IceCream Labs uses machine learning and visual intelligence to drive ecommerce

There are no over-the-top flavors or crunchy mix-ins being tested at IceCream Labs, no dream team tasked with creating the next frozen concoction. Still, Madhu Konety, founder and CEO of the artificial intelligence startup headquartered in San Francisco, considers the solutions developed by IceCream Labs to be both sticky and sweet.

In just over two years, the company has leveraged the power of machine learning and visual intelligence to improve content, increase consumer engagement, improve merchandising productivity and accelerate revenues at two of the world’s biggest retailers.

“We enable retailers to do intelligent merchandising around ecommerce,” Konety says. “In simplest terms, we look at product data, marketing data and consumer data and help retailers and brands target the right products to customers. Our solutions also help users find exactly what they’re looking for when they’re shopping online.”

IceCream Labs uses the subset of AI called neural networks, or deep learning, to build these models. Konety says deep learning networks can recognize patterns in large amounts of data and continue to provide cognitive visibility as more information is amassed and more queries are made.

“The applications on our platform continuously process and profile the content quality of over 100 million products. There are also 50 million images empowered by our big data algorithms. This is how the neural network works.”

Madhu Konety, IceCream Labs

“We’ve developed algorithms that teach machines to learn like humans,” he says. “If you were teaching a child what a chair was, you would have to show them several different types of chairs. Eventually they will learn the attributes of a chair and recognize it in various forms.

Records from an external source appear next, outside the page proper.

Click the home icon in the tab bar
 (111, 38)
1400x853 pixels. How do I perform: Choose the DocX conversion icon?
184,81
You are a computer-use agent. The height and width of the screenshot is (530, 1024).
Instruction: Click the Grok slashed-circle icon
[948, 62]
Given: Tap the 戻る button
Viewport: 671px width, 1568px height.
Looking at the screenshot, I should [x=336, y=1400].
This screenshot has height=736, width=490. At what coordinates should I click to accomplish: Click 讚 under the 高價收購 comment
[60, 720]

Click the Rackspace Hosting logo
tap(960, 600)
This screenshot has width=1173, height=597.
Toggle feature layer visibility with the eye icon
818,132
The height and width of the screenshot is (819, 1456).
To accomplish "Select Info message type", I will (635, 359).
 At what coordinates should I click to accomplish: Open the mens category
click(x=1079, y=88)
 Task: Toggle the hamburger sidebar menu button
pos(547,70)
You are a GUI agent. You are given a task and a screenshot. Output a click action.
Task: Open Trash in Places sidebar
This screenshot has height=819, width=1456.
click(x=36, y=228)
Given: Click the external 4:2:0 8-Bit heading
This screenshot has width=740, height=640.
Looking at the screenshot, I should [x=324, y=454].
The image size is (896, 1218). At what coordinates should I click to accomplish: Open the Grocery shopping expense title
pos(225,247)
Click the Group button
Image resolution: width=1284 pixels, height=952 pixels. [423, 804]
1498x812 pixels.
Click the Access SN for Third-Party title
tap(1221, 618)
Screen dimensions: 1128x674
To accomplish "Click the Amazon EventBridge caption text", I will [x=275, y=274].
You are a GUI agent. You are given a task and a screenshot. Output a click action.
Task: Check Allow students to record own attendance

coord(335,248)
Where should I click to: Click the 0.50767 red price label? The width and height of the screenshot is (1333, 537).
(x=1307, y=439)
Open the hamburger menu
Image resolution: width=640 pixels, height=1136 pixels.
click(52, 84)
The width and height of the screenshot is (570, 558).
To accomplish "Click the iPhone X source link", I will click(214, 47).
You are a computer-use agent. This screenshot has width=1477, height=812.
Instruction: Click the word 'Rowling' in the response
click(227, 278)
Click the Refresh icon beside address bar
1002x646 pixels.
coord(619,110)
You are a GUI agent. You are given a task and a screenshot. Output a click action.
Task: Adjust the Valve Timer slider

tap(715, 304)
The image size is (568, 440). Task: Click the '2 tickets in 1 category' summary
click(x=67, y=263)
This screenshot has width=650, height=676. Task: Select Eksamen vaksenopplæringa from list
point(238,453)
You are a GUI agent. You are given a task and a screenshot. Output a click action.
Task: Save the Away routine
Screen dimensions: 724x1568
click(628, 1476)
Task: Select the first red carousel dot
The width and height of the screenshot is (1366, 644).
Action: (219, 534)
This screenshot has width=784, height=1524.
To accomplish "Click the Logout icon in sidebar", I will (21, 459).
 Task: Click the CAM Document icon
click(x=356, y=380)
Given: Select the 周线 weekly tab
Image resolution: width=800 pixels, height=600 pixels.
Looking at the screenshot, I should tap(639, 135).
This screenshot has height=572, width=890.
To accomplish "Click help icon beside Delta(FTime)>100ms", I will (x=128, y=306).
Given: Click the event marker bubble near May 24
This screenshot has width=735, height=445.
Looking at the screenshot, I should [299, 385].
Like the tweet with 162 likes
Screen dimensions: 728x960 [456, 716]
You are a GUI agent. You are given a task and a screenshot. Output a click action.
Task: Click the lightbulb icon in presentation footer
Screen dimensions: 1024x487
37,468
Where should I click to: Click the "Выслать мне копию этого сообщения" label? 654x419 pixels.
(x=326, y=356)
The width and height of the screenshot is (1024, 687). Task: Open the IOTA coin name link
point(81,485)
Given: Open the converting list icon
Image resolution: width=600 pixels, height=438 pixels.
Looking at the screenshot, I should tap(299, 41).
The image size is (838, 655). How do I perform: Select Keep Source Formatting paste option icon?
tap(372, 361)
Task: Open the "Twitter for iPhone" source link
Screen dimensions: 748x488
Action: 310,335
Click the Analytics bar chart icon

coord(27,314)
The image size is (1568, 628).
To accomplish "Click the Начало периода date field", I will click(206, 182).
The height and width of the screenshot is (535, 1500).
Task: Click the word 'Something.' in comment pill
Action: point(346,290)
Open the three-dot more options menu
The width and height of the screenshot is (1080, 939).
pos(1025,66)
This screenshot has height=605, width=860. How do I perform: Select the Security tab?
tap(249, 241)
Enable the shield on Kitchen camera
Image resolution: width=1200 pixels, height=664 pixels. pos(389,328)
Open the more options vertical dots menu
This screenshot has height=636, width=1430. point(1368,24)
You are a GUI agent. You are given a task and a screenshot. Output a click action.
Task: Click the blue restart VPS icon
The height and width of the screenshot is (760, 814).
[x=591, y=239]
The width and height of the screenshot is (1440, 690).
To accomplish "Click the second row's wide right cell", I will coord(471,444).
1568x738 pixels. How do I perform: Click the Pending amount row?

“That’s what’s happening, but obviously the scale in the case of a retailer is much larger,” Konety says. “The applications on our platform continuously process and profile the content quality of over 100 million products. There are also 50 million images empowered by our big data algorithms. This is how the neural network works. It’s essentially mapping human neurons onto machines.”

IceCream Labs’ catalog management, category management and consumer insights systems deliver on-demand intelligent merchandising for retailers, brands, suppliers and manufacturers. Specifically, the catalog management piece uses machine learning models to automatically enhance content listings, while category function fills in product gaps with market intelligence. The consumer insights tool allows users to assess impactful customer insights capable of driving revenue.

“Currently our focus is really around the merchandising space,” Konety says. “The two big things that we solve are helping retailers understand what consumers are looking for and making sure that they’re presenting the information and product that is relevant to that consumer.”

IceCream Labs systems raise the bar on relevancy by making sure that the product descriptions are relevant for diverse shopper demographics. “We can create descriptions in multiple writing styles, so a retailer can have a millennial style, or a Gen X quality,” Konety says. “It’s not just about personalizing the product assortment but also personalizing the product content. These are the kind of things that the neural net can do.”

Though relatively new to the retail scene, IceCream Labs started big — working with a “very large” retailer looking to increase product assortment by a multiple of 100. Konety reports the programs it put in place have delivered a significant bump in revenue. By making sure that consumers are seeing complete product information, the retailer has achieved from 20 percent to 200 percent increases in revenue — depending on the product.

Today, most of the startup’s customers are big-box retailers, though specialty retailers are awakening to the potential of AI and machine learning technology. Konety says what differentiates IceCream Labs is not only its ability to work with large data sets but speed of implementation and the fact that it runs in the cloud — eliminating software installs and security hiccups.

Konety says the startup has a team of computer science geeks with deep experience building complex enterprise solutions — and very little hair. “We eat and breathe AI and that type of talent is not easy to come by,” he says. Moreover, it allows IceCream Labs to amortize the cost over multiple customers.

Konety’s objective for 2018: Broaden the product offering allowing the company to solve more problems for existing customers and add new ones to the mix. In 2017, IceCream Labs achieved 100 percent year-over-year growth. This year, Konety and his team have set their sights on 300 to 400 percent growth.